TASK OBJECTIVE
Your copy should run exactly from the line containing "Task: Follow the page with İzlə button" to the last line of the entries below, and it should include no pictures.

GIVEN RECORDS
§ §

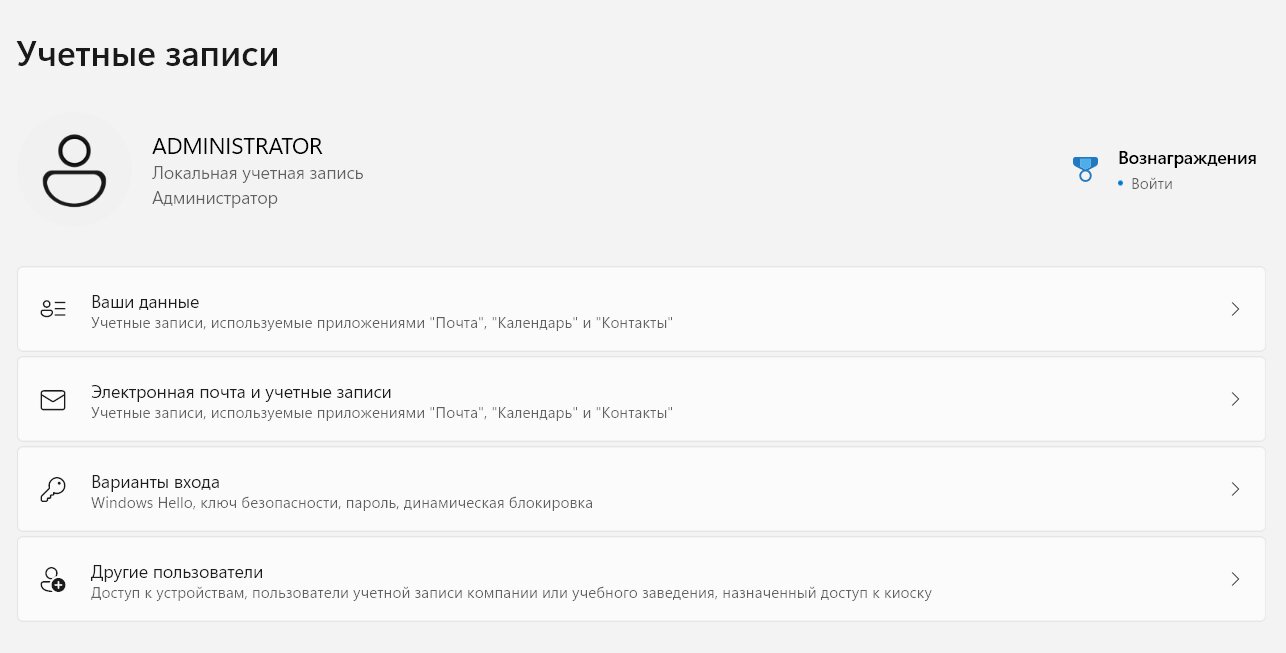Open the Другие пользователи chevron arrow

click(x=1236, y=579)
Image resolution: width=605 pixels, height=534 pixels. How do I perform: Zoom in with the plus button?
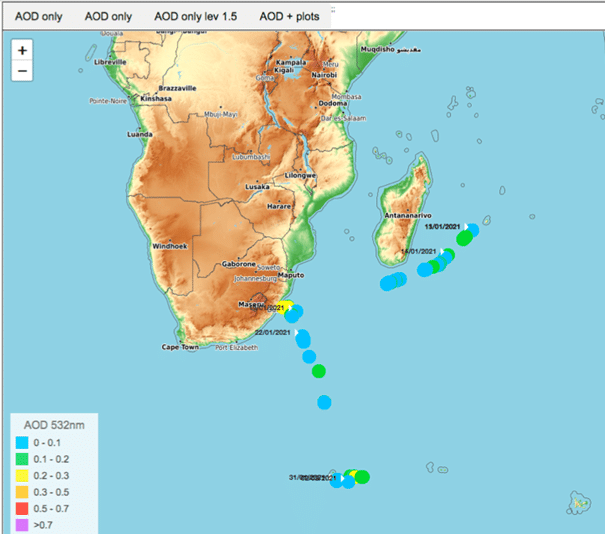coord(22,50)
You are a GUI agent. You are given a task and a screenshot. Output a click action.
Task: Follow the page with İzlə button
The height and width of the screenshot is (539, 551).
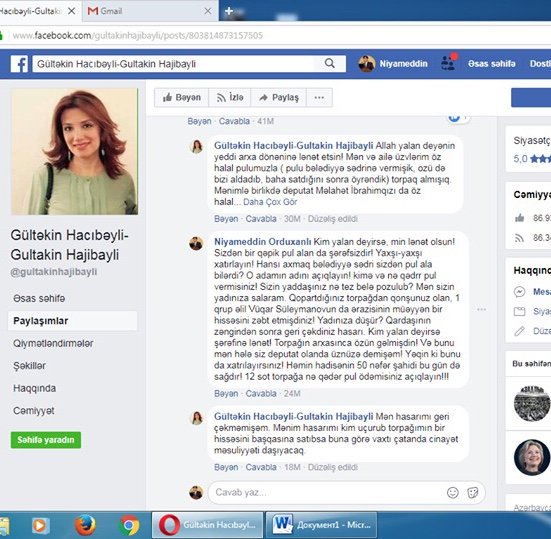[x=230, y=97]
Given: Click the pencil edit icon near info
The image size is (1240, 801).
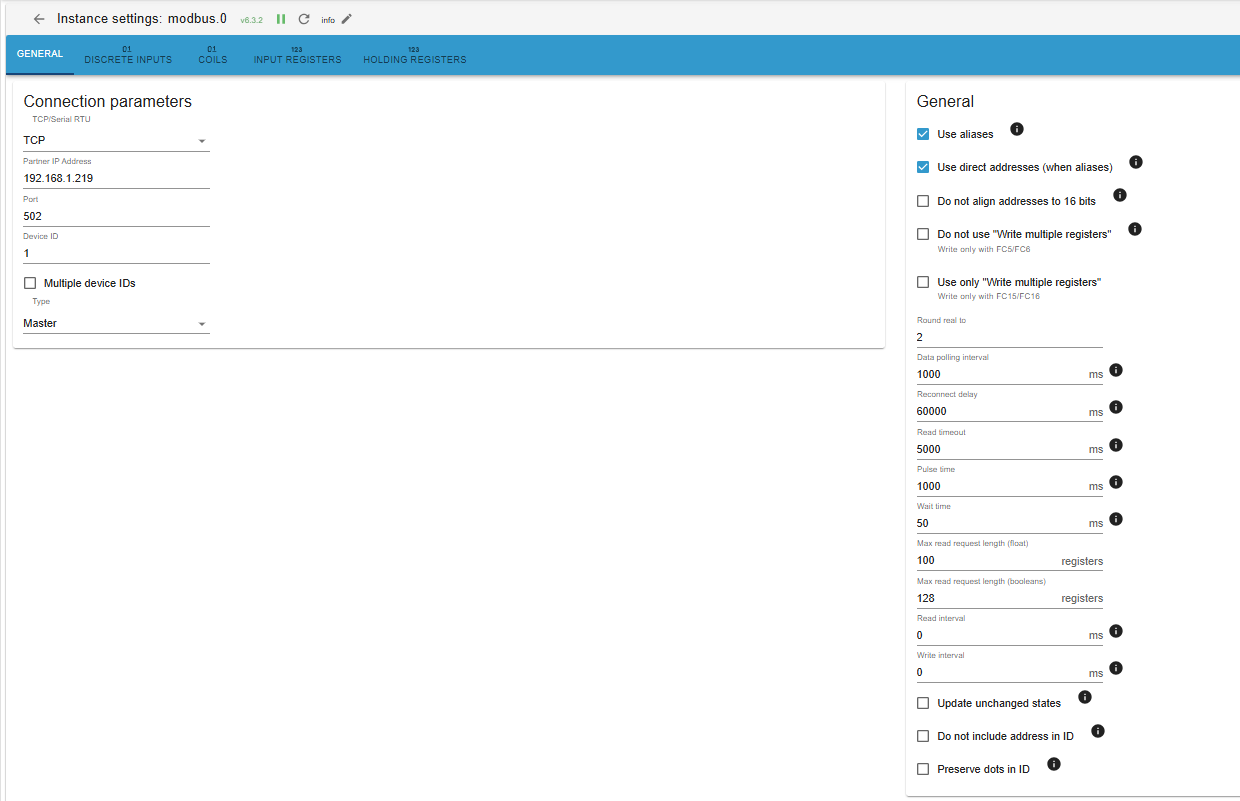Looking at the screenshot, I should coord(347,19).
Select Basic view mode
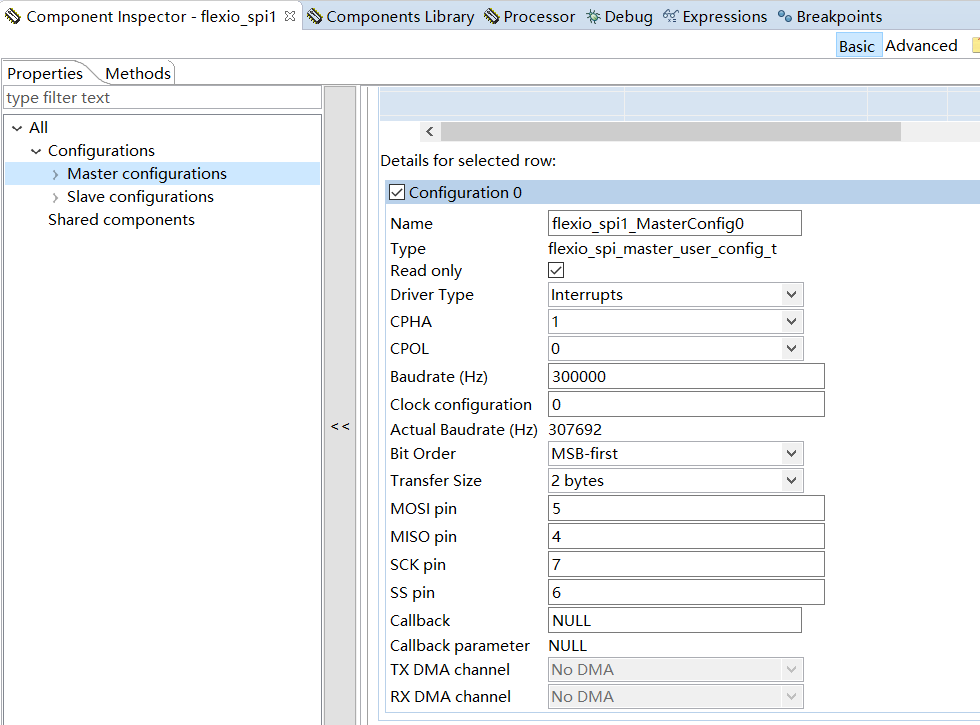 point(857,46)
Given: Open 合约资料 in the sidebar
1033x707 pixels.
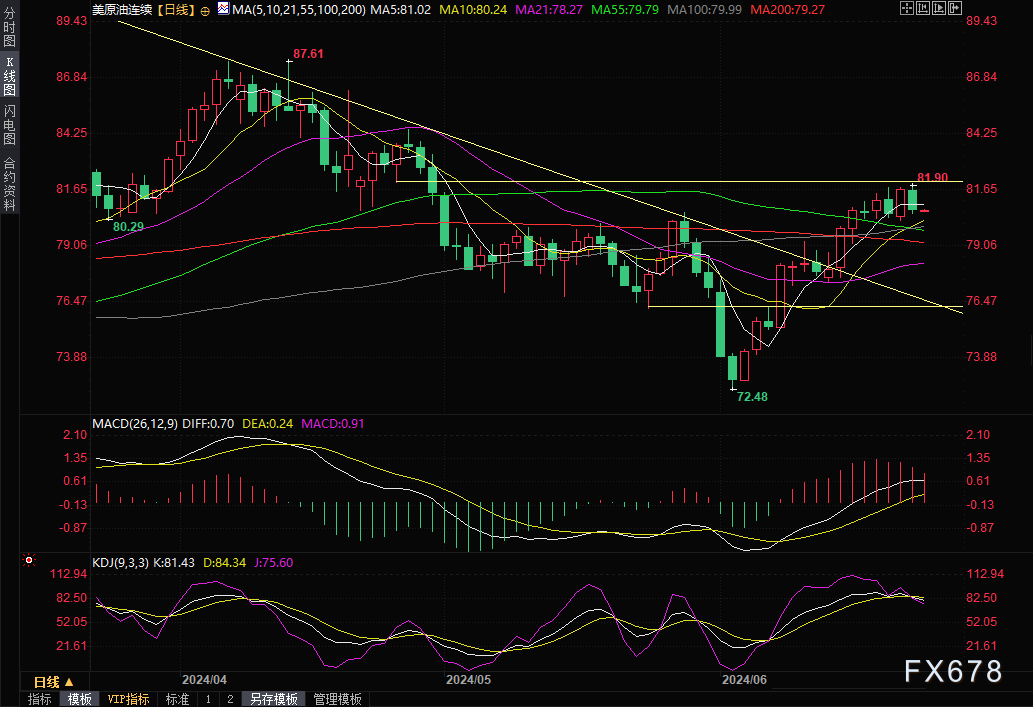Looking at the screenshot, I should pos(9,184).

§ §

WRITTEN ANSWER
Task: Follow the page with İzlə button
The height and width of the screenshot is (539, 551).
[x=230, y=97]
Given: Click the pencil edit icon near info
The image size is (1240, 801).
Looking at the screenshot, I should coord(347,19).
Select Basic view mode
 point(857,46)
Given: Open 合约资料 in the sidebar
1033x707 pixels.
Looking at the screenshot, I should pos(9,184).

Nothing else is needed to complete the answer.